%%

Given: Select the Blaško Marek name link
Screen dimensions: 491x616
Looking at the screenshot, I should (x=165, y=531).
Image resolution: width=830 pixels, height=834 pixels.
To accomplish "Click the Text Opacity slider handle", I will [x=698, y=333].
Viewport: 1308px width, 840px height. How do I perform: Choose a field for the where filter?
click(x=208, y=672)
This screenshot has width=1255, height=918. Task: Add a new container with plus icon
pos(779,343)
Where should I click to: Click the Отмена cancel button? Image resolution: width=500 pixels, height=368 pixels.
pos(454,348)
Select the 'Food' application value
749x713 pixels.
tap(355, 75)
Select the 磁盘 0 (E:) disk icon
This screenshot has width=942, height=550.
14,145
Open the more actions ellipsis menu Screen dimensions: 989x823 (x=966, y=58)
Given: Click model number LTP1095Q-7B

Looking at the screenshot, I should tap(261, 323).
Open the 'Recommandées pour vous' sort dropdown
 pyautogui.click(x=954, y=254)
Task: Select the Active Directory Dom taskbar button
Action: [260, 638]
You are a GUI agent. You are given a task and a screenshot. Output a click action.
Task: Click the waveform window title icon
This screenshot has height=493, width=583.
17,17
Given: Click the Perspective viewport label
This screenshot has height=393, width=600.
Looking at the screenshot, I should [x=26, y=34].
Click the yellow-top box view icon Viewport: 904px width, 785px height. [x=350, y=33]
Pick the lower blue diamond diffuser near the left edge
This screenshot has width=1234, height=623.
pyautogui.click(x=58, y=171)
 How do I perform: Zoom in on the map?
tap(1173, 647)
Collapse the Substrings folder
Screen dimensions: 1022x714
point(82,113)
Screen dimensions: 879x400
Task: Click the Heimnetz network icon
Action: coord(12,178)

%%

* To do *
Copy the records above exactly, please, but only from the first line through the line containing "Given: Click the Perspective viewport label".

* Result for this task *
Given: Select the Blaško Marek name link
Screen dimensions: 491x616
Looking at the screenshot, I should (x=165, y=531).
Image resolution: width=830 pixels, height=834 pixels.
To accomplish "Click the Text Opacity slider handle", I will [x=698, y=333].
Viewport: 1308px width, 840px height. How do I perform: Choose a field for the where filter?
click(x=208, y=672)
This screenshot has width=1255, height=918. Task: Add a new container with plus icon
pos(779,343)
Where should I click to: Click the Отмена cancel button? Image resolution: width=500 pixels, height=368 pixels.
pos(454,348)
Select the 'Food' application value
749x713 pixels.
tap(355, 75)
Select the 磁盘 0 (E:) disk icon
This screenshot has width=942, height=550.
14,145
Open the more actions ellipsis menu Screen dimensions: 989x823 (x=966, y=58)
Given: Click model number LTP1095Q-7B

Looking at the screenshot, I should tap(261, 323).
Open the 'Recommandées pour vous' sort dropdown
 pyautogui.click(x=954, y=254)
Task: Select the Active Directory Dom taskbar button
Action: [260, 638]
You are a GUI agent. You are given a task and a screenshot. Output a click action.
Task: Click the waveform window title icon
This screenshot has height=493, width=583.
17,17
Given: Click the Perspective viewport label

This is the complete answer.